- _Source material_

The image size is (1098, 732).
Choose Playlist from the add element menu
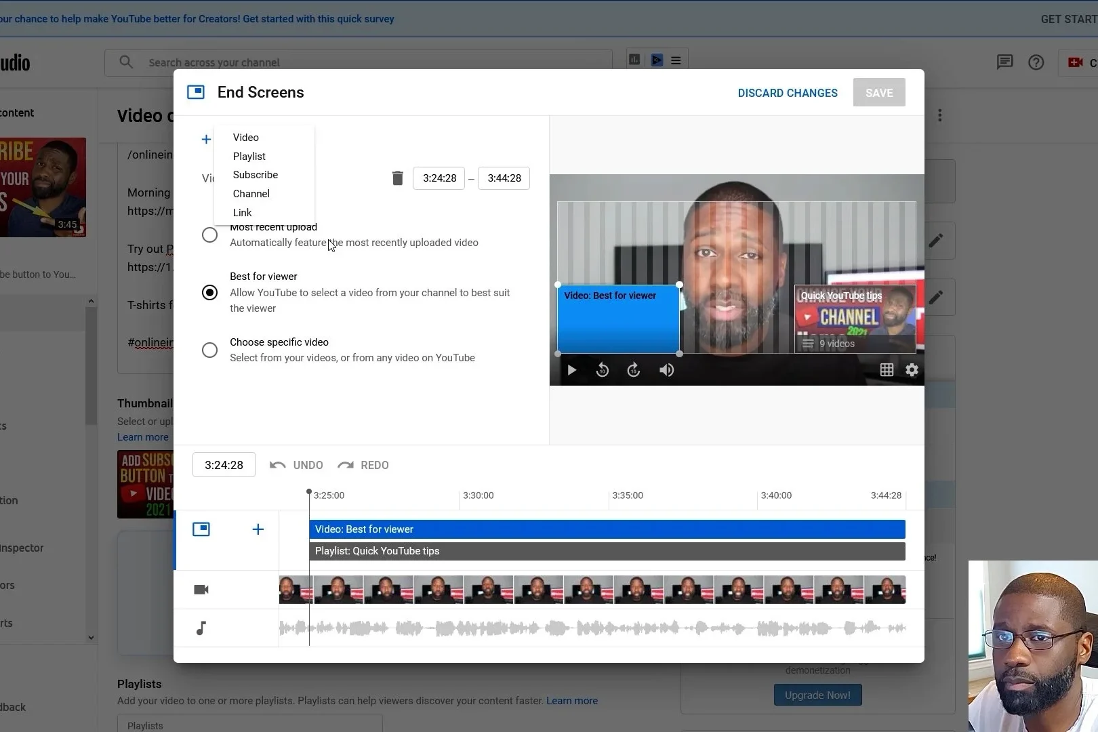(249, 156)
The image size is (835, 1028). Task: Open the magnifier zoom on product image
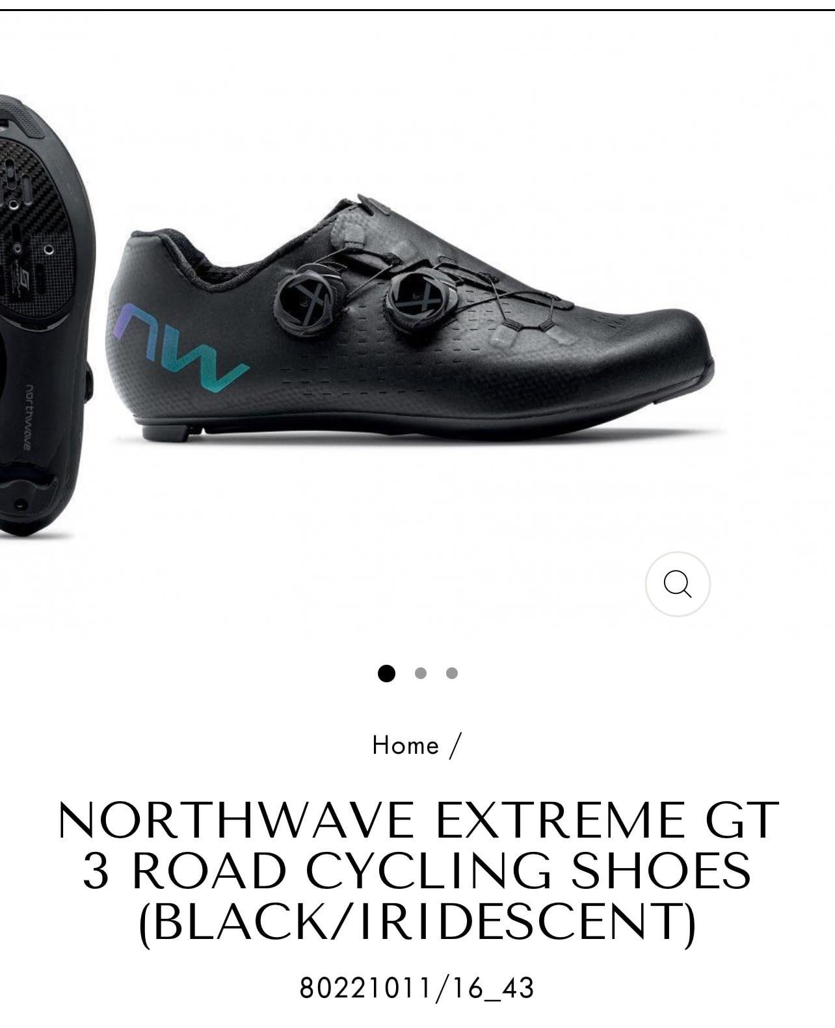(677, 584)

- _Requirement_
The material above must be reproduced line for line, with the images omitted.

- _Answer to this task_
The image size is (1098, 732).
Choose Playlist from the add element menu
(249, 156)
The image size is (835, 1028). Task: Open the magnifier zoom on product image
(677, 584)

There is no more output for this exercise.